木漏れ日から見詰めて2
できれば「木漏れ日から見詰めて1」を読んでからこの小説を読んでいただくと物語の全体像が見えてきます。
胸騒ぎがして学校へ引き返した。
第6感や霊感など、目に見えないものを信じる性質じゃないんだけど紺野さんのことが気がかり。彼女が悩んでいるのは間違いない。きれい好きなのか熱心に掃除をするタイプだけど今日は同じところをずっとホウキで掃いていた。
「紺野さん、先に帰るよ」
声をかけると紺野さんはぼくの方を見向きもしないで軽く頷いただけだった。いつもなら生返事くらいはかえしてくれるけど、さすがに元気がない。
原因ははっきりしている。
紺野さんは数学の菱沼先生をいつも見詰めている。机の上で組んだ両手に顔を固定して視線を逸らさない。憧れだけでは片付けられない彼女の表情。数学以外の授業では教科書を壁にして堂々と眠っている。数学の授業がない日は休み時間になると職員室に押し掛けて菱沼先生のところへ。質問する必要性がないくらい数学の成績が急激に上がっているのに彼女はその日課を欠かさない。

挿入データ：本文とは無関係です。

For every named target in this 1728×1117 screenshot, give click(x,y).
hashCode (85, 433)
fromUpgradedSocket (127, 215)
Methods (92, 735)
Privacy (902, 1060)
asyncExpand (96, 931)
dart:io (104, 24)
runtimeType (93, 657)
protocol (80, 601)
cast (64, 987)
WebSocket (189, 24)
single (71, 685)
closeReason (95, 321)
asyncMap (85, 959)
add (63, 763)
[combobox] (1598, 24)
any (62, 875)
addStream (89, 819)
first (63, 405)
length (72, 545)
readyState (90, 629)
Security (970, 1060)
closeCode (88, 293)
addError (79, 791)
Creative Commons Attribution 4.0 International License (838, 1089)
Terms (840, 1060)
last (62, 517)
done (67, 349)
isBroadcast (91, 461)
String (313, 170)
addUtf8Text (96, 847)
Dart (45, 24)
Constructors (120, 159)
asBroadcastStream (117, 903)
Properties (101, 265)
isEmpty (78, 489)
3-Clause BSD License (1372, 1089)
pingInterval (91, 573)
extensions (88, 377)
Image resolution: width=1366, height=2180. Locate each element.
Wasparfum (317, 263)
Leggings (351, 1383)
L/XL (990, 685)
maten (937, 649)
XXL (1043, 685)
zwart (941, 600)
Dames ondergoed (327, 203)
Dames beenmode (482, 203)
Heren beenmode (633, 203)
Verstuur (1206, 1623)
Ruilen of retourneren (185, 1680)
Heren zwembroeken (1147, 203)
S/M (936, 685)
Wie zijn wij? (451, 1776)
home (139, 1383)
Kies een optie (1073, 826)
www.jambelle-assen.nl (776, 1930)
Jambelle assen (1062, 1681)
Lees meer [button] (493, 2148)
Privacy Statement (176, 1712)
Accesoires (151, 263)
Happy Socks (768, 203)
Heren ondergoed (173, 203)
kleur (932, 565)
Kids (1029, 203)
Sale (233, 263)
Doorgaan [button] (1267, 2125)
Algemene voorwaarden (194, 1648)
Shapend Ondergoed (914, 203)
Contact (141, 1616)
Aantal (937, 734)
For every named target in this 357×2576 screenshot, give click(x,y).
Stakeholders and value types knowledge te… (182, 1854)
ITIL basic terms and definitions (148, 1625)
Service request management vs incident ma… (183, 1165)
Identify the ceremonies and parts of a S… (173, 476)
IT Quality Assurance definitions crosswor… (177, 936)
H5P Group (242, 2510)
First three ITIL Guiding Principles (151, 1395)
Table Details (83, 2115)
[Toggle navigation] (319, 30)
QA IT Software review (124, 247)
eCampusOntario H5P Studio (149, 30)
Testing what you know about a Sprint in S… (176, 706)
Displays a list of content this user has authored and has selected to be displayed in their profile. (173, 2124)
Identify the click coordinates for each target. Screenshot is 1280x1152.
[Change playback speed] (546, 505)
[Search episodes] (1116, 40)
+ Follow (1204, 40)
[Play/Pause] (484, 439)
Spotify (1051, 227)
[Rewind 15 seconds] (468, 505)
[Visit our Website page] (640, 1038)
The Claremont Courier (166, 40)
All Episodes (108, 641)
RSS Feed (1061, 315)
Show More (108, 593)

ぼくから見れば菱沼先生もまんざらでもないような気がする。2人がラブホテルへ消えたという噂が流れるくらいだから。真実はわからないけど噂の出所はたぶん学校の裏サイトを仕切っている花岡美紀。あんな奴のことなんか信用できない。
けれど、火の無い所に煙は立たないって言うし……。
結局、菱沼先生は田舎の学校へ飛ばされることになった。正義感面の生徒の親たちからは苦情、多方面からも圧力がかかったらしい。
そして、今日が学校を去る日。
紺野さんは一日中、心ここにあらずといった感じで窓の外を見ていた。魂は菱沼に抜かれ、人形のように精気がなかった。
学校に戻ったところで紺野さんを励ますことさえできないのはわかっている。いままでまともな会話をしたことがないし、おれのことなんか眼中にないはず。
まだ、彼女は無意味な掃除を続けているのだろうか?
紺野さんのことを思うと切なくなってくる。掃除をやめて家に帰っていればそれでいい。
ぼくは3年2組の教室をそっと覗いた。
ハッとしてすぐに顔を引っ込めた。見てはいけないものを見てしまったような……たったいま目で見たものが現実なのか夢なのかまたは妄想や幻覚なのか整理できない。
紺野さんと菱沼先生が抱き合っていた。噂は本当だった?
ぼくが呆然としていると花岡美紀が階段を駆け上がってきた。
「どこ行くんだよ?」
歩み寄り、花岡の前を遮った。
「教室に決まってるでしょ」
「話しがある」
ぼくは花岡の腕を掴んで階段を下りていく。
「ちょっと忘れ物くらい取りにいかせてよ」
花岡は口では拒んだが制服に皺ができることを恐れてなのか力ずくで抵抗することはしなかった。
「いい加減離してよ!」
ぼくは2階の廊下の突き当たりにある情報処理室の前まで花岡を引っ張った。とりあえず紺野さんを守るために花岡を現場から離すことには成功した。
「なによ、話しって?」
花岡は不満そうではあるがちょっとは興味があるようで聞く姿勢を示した。ぼくは少しでも話しを長引かせるために話しの話題を模索したが、頭の中は紺野さんのことで一杯だった。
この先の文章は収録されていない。